Появление на литературной сцене целой плеяды писателей, выходцев из солнечной Одессы — Д. Айзмана, Власа Дорошевича, Л. Кармена («Одесский Горький»), А. Кипена, В. Жаботинского, В. Раппопорта, К. Чуковского, С. Юшкевича, и др., а в советский период — И. Бабеля, Э. Багрицкого, И. Ильфа и Е. Петрова, В. Катаева, С. Кирсанова, Ю. Олеши и др., было воспринято в 1930-х годах как литературный феномен «Юго-запада», в столице которого сложилась самобытная, в том числе и в лексическом отношении, «Южнорусская („одесская“) литературная школа» [КАЦИС (I)], [СЕРДЮЧЕНКО], [СОКОЛЯНСКИЙ], [ЯРМОЛИНЕЦ]. Вот, например,
очень характерный текст Жаботинского 1931 года об Одессе и «одесском языке» <…> «Моя столица» [ЖАБОТНИНСКИЙ (II)]:
«Итальянцы и греки строили свои дома на самом гребне высокого берега; евреи разбили свои шатры на окраине, подальше от моря — еще Лесков подметил, что евреи не любят глубокой воды — но зато ближе к степям, и степь они изрезали паутиной невидимых каналов, по которым потекли к Одессе урожаи сочной Украины.
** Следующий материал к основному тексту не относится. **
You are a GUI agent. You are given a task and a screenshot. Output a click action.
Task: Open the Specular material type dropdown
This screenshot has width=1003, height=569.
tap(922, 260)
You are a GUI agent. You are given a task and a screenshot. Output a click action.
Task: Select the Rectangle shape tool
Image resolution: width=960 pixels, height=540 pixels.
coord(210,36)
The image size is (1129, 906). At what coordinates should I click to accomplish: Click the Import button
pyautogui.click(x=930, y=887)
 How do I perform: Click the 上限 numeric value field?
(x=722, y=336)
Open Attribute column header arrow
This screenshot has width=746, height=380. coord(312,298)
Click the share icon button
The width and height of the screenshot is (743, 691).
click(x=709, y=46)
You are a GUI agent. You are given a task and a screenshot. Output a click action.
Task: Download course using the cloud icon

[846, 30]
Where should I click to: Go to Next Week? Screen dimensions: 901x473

Так строили город потомки всех трех племен, некогда создавших человечество, — Эллады, Рима, иудеи; а правил ими сверху, и таскал их вьюки снизу юнейший из народов, славянин. В канцеляриях распоряжались великороссы, и даже я, ревнивый инородец, чту из их списка несколько имен — Воронцова, Пирогова, Новосельского; а Украина дала нам матросов на дубки, и каменщиков, и — главное — ту соль земную, тех столпов отчизны, тех истинных зодчих Одессы и всего юга, чьих эпигонов, даже в наши дни, волжанин Горький пришел искать — и нашел — настоящего полновесного человека… Очень длинная вышла фраза, но я имею в виду босяков. И еще второго зодчего дала нам Украина: звали его чумаком, он грузил жито у днепровских порогов и, покрикивая на волов „цоб цобэ!“, брел за скрипучим возом по степу до самой Пересыпи — кто его знаете, сколько недель пешего пути, или месяцев.
Итого, считая Екатерину и Дюка, семь народов; и каких!»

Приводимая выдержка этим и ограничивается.